Written instruction A:
In the coffee creamer tips, how long is the rice blended to form a powder?
Written instruction B:
Write out the coffee creamer tips from "Powdered dry milk and" to "as I can get.", substituting "food processor" for "blender".
Written instruction C:
Resume the coffee creamer tips, picking up right after their final sentence.

Selection:
───
By June from Sarasota, FL
Powdered dry milk works the same as buying the coffee creamers. Read the label on a jar of coffee creamer and you will be surprised to find the chemicals used to make it. (12/26/2009)
Powdered dry milk and your flavor of choice, i.e. cinnamon or dry cocoa mix. (12/26/2009)
By Marty Dick
After running out of my store purchased coffee creamer, I looked for alternatives and I combined several ideas to make a great powder coffee creamer. By adding other items like cocoa, other sugars, or spices you can develop additional flavors.
Put the rice in a blender for 5 minutes on highest setting to form a powder. Add the milk and sugar and again blend for only a few minutes.
I had some concerns using sugar as I do not like sugar in my coffee, but I was surprised to find that I could not taste the sugar. I was looking for something as close to "CoffeeMate" as I can get.
───
Dataset excerpts:
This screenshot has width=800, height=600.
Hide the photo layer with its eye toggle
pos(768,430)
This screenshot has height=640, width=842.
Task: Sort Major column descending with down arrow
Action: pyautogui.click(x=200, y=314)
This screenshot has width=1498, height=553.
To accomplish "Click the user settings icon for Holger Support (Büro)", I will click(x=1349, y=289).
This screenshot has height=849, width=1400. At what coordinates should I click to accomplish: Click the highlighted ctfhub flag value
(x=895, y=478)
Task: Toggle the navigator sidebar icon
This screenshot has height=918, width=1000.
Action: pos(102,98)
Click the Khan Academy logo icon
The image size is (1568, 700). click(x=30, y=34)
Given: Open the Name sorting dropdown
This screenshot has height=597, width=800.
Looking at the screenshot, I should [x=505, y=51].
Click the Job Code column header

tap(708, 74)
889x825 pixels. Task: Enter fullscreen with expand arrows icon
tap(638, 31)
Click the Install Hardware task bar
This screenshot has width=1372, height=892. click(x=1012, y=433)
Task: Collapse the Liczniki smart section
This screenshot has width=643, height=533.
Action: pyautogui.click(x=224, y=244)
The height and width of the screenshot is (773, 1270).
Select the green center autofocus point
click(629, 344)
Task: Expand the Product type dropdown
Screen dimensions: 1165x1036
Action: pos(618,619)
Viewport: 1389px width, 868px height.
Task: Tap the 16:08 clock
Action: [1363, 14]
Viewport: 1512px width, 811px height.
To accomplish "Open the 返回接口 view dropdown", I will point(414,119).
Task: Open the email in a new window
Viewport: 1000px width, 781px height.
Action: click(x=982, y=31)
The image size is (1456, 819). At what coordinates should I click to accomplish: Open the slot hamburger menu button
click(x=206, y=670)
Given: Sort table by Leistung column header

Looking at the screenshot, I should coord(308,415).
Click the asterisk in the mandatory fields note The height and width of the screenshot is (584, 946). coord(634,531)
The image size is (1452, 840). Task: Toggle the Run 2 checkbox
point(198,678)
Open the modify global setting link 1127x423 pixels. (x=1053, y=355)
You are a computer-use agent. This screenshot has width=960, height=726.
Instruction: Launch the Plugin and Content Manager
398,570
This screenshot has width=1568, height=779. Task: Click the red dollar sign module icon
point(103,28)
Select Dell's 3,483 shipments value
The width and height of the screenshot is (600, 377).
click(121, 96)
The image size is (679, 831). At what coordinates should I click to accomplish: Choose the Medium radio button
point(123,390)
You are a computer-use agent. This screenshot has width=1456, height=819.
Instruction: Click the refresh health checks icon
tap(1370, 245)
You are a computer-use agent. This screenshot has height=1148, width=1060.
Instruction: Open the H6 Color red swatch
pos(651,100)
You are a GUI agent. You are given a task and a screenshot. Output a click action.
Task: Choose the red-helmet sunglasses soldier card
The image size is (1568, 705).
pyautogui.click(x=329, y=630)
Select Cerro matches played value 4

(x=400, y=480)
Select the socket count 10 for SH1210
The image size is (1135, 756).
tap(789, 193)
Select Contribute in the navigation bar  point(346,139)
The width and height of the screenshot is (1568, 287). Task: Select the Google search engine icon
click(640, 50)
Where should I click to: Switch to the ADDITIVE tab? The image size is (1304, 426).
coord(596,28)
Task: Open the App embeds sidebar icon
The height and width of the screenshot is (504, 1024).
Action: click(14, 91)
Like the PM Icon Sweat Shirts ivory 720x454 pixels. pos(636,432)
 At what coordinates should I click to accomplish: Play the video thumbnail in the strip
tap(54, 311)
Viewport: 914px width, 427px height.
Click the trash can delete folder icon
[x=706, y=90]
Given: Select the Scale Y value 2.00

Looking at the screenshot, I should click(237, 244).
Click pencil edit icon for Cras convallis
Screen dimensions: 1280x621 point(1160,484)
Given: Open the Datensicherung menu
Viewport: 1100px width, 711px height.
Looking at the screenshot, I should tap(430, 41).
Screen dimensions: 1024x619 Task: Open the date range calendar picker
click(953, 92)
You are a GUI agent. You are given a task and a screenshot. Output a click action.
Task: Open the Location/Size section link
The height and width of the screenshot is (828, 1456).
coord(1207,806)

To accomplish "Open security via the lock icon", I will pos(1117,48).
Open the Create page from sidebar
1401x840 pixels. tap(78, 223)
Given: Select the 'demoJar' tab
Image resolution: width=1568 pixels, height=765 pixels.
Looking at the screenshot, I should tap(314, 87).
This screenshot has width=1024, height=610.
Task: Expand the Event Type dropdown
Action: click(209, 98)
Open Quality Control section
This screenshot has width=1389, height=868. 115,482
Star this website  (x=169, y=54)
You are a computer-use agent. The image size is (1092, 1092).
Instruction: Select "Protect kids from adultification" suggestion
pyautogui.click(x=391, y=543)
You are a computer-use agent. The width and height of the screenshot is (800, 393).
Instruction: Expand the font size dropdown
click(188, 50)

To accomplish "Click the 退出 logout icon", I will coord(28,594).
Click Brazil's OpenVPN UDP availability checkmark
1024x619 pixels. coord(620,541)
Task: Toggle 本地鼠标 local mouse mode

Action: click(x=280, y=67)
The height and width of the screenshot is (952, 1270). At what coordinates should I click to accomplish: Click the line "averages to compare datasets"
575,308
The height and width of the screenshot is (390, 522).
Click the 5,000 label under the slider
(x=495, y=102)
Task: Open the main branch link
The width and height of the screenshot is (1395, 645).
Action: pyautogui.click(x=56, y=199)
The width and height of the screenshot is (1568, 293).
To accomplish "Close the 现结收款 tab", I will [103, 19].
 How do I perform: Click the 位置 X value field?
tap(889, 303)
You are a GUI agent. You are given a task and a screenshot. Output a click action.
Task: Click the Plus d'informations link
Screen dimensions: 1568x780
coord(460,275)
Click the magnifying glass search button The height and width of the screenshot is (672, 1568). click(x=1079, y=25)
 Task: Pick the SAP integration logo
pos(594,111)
───
Exercise output A:
For 5 minutes on the highest setting.

Exercise output B:
Powdered dry milk and your flavor of choice, i.e. cinnamon or dry cocoa mix. (12/26/2009)
By Marty Dick
After running out of my store purchased coffee creamer, I looked for alternatives and I combined several ideas to make a great powder coffee creamer. By adding other items like cocoa, other sugars, or spices you can develop additional flavors.
Put the rice in a food processor for 5 minutes on highest setting to form a powder. Add the milk and sugar and again blend for only a few minutes.
I had some concerns using sugar as I do not like sugar in my coffee, but I was surprised to find that I could not taste the sugar. I was looking for something as close to "CoffeeMate" as I can get.

Exercise output C:
Source: I did not find this exact recipe on any site, but it is a modification/combination of several others I found on "tastofhome.com" and "hubpages.com".
By Bruce from Evergreen, CO
Nice idea, but it doesn't work. The rice does not dissolve, it settles at the bottom of your coffee. You end up with this gluppy substance. I also tasted the sugar. I normally don't drink sweet coffee. Sorry this didn't work. (04/09/2009)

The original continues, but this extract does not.